A smentire tale concezione della felicità è lo scrittore Thomas Mann, secondo il quale essa non è dovuta a qualcosa che si subisce, ma invece nasce da ciò che si fa, è qualcosa di attivo che dipende da noi, da ciò che siamo portati a fare ed a provare per un’altra persona. Eccolo quindi affermare da Thomas Mann che “la felicità sta nell’amare”.

Un’amore che non deve essere per forza un sentimento assoluto, completamente ricambiato e costante nel tempo. Sempre secondo Thomas Mann basterebbe anche solo “carpire tutt’al più qualche illusorio istante di vicinanza all’oggetto amato” per essere felici, ovvero cogliere l’attimo, il carpe diem, l’essenza del momento ed immortalarla nel proprio cuore.

A volte, è proprio il caso di dire, la felicità è un’istante, non qualcosa di prolungato del tempo e di stabile. Probabilmente è anche giusto così: se durasse più a lungo, la nostra felicità avrebbe la stessa intensità e lo stesso valore rispetto a un momento limitato nel tempo ma intenso e tutto da vivere?

Thomas Mann

Thomas Mann è considerato uno dei più grandi scrittori e pensatori tedeschi di tutti i tempi. Nel 1929 si aggiudicò il Premio Nobel per la Letteratura principalmente per i suoi grandi romanzi “I Buddenbrook”, “Tonio Kroger” e “La montagna incantata”. Nel 1936 il regime nazista lo privò della cittadinanza tedesca. Ma già prima lo scrittore aveva ottenuto quella cecoslovacca, che mantenne fino al 1944, quando divenne cittadino statunitense. Lasciati gli Stati Uniti nell’estate del 1952, tornò a risiedere in Svizzera, da ultimo a Kilchberg presso Zurigo.

Negli anni dell’esilio, caratterizzati da un’influente attività antinazista, si dedicò all’imponente tetralogia “Giuseppe e i suoi fratelli” e al “Doctor Faustus”, potente allegoria del sulfureo destino della Germania.

Tonio Kroger 

Scritto nel 1903, il racconto è la storia del lento pervenire del giovane Kröger alla coscienza della propria diversità dai coetanei. In una condizione di totale isolamento la sua sensibilità si dibatte nell’antinomia tra origini borghesi e attrazione per l’arte. Il contrasto fra arte-malattia si manifesta nel silenzioso idillio con Ingeborg Holm e nell’incompresa amicizia per Hans Hansen.

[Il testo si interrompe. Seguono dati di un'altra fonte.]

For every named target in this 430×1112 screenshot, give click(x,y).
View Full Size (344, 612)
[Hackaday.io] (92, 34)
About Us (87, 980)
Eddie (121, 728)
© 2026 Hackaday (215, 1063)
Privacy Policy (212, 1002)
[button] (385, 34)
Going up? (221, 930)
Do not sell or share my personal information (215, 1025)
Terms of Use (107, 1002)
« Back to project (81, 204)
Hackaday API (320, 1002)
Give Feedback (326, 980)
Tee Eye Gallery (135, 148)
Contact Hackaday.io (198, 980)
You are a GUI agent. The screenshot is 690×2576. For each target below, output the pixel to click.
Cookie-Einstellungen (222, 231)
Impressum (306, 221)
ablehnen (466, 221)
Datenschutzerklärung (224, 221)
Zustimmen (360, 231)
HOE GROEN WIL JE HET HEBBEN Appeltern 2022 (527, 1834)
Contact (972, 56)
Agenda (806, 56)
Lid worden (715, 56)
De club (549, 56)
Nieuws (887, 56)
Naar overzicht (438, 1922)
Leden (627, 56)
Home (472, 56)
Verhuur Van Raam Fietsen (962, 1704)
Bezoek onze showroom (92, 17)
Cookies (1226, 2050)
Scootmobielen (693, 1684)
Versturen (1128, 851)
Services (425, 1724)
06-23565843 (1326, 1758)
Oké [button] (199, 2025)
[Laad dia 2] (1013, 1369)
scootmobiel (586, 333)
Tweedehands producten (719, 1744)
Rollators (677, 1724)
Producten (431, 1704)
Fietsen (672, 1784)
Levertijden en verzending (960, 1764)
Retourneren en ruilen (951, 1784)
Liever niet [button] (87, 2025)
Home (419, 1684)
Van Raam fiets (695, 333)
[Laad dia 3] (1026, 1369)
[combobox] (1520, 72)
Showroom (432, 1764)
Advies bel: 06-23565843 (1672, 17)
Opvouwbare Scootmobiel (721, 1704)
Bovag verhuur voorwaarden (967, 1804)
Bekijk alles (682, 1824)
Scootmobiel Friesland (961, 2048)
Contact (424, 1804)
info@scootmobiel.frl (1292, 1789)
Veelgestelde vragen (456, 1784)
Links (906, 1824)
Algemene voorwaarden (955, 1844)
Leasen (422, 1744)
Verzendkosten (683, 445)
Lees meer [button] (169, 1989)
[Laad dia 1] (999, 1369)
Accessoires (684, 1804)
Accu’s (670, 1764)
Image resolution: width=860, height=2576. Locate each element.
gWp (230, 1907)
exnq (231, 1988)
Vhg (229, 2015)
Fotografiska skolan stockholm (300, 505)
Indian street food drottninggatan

Le due figure che costituiranno per sempre i limiti della solitudine e della gelosia di Tonio. Questo difficile equilibrio viene vissuto con drammatica inquietudine tra Lubecca, dove il giovane scrittore è nato e si è formato, e Monaco, dove diventerà celebre, senza sedare del tutto le proprie angosce.